ACTIONS TO TAKE:
[a] Copy the part of the message about splitting a string with regex_token_iterator that runs from "This is by design." up to and including "foreach(@rg)", word for word.
[b] Write out the lines of the records from the line with "1200x628 pixels. How" up to and including the line with "pyautogui.click(x=372, y=129)", unchanged and with the pictures left out.

TEXT PASSAGE:
Boost logo

Boost :

Subject: Re: [boost] [xpressive] regex_token_iterator - bug, feature, misunderstanding query?
From: Eric Niebler (eric_at_[hidden])
Date: 2008-12-03 12:47:25


Michael Goldshteyn wrote:
> OK, so I want to use the sregex_token_iterator functionality to split
> a data string. The data string contains:
>
> /a/b//c/
>
> The delimiter is the forward slash and I do want empty strings. I
> expect to get:
>
> {}{a}{b}{}{c}{}
>
> What I actually get is:
>
> {}{a}{b}{}{c}
>
> The empty string after {c}, which I expect because the data string
> ended in a forward slash, is missing. What do I have to do to get the
> empty string after {c} if the data string ends in a forward slash?

<snip>

This is by design. It behaves the same as Boost.Regex and perl's split()
function. Try running this perl code:

$str = '/a/b//c/';
@rg = split(/\//, $str);
foreach(@rg)
{
   printf("{%s}", $_);
}

It prints:

{}{a}{b}{}{c}

I'm not 100% sure I understand this behavior myself, but the C++0x
standard is very clear about this case. 28.12.2.4/5-6 about
regex_token_iterator::operator++ says:

> Otherwise, if any of the values stored in subs is equal to -1 and
> prev->suffix().length() is not 0 the operator sets *this to a suffix
> iterator that points to the range [prev->suffix().first,
> prev->suffix().second). Otherwise, sets *this to an end-of-sequence
> iterator.

DATASET ROWS:
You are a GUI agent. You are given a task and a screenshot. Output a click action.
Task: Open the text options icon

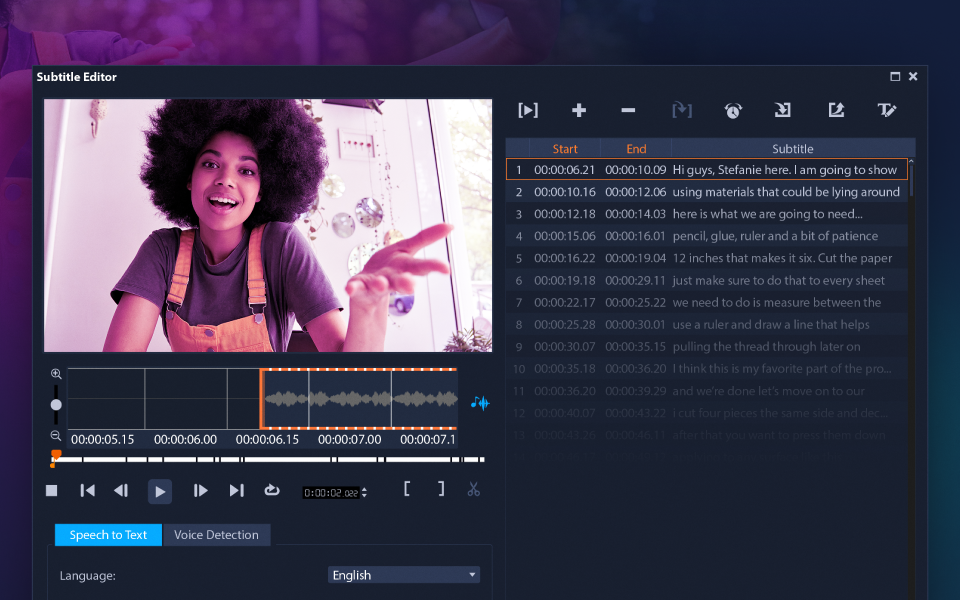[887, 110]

--

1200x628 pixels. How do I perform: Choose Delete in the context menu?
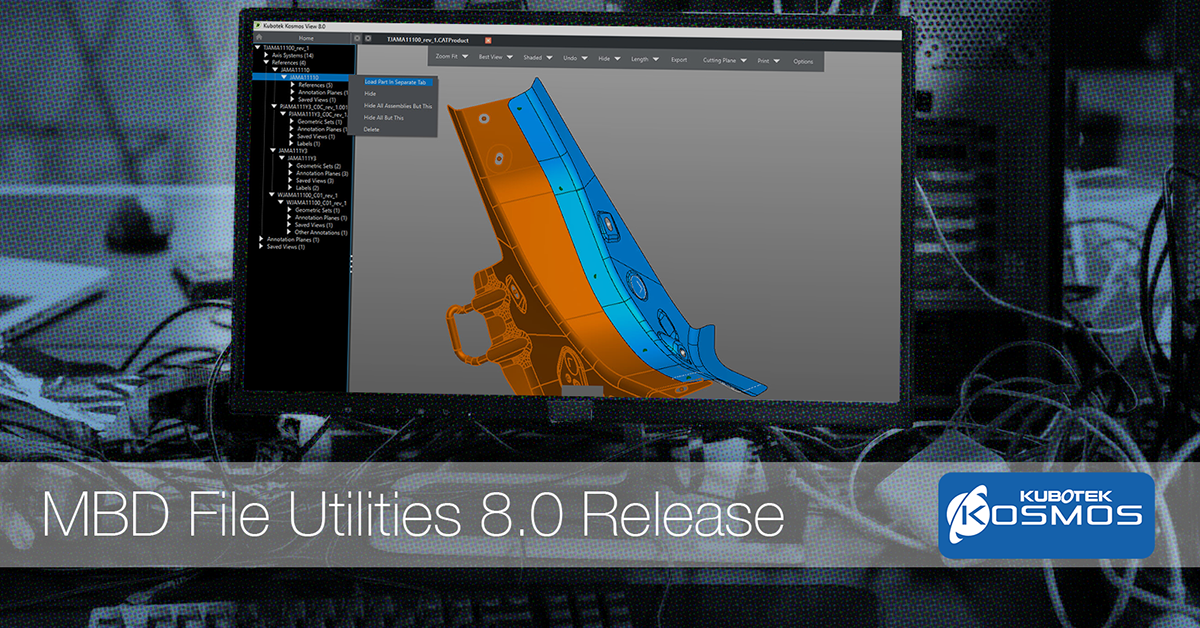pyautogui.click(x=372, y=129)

--

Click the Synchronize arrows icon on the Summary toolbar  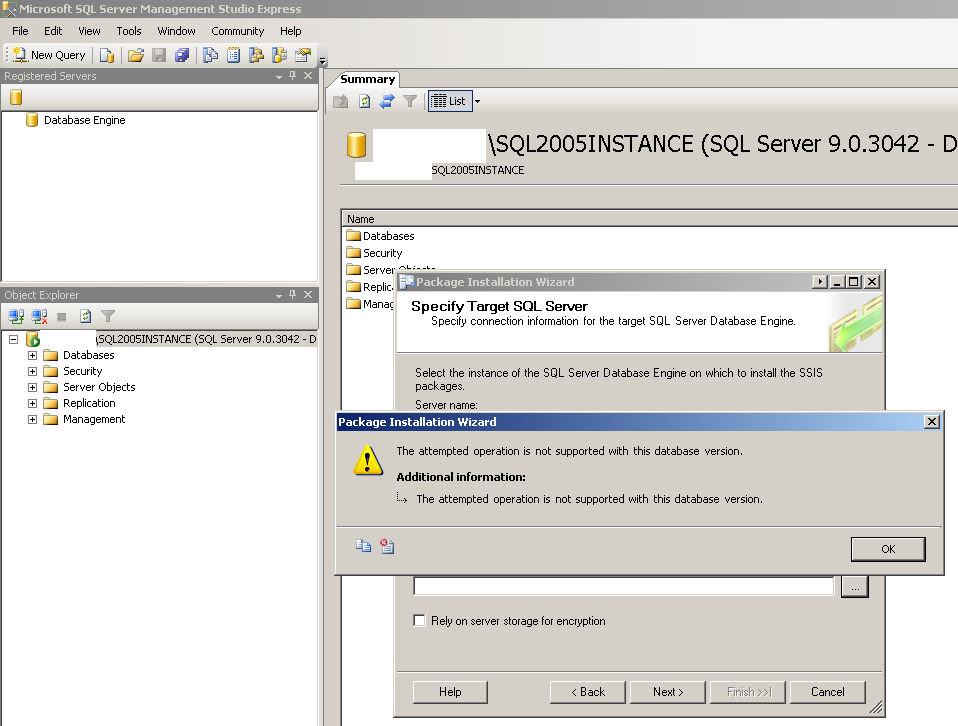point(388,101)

TASK-BY-TASK RESULTS:
[a]
This is by design. It behaves the same as Boost.Regex and perl's split()
function. Try running this perl code:

$str = '/a/b//c/';
@rg = split(/\//, $str);
foreach(@rg)

[b]
1200x628 pixels. How do I perform: Choose Delete in the context menu?
pyautogui.click(x=372, y=129)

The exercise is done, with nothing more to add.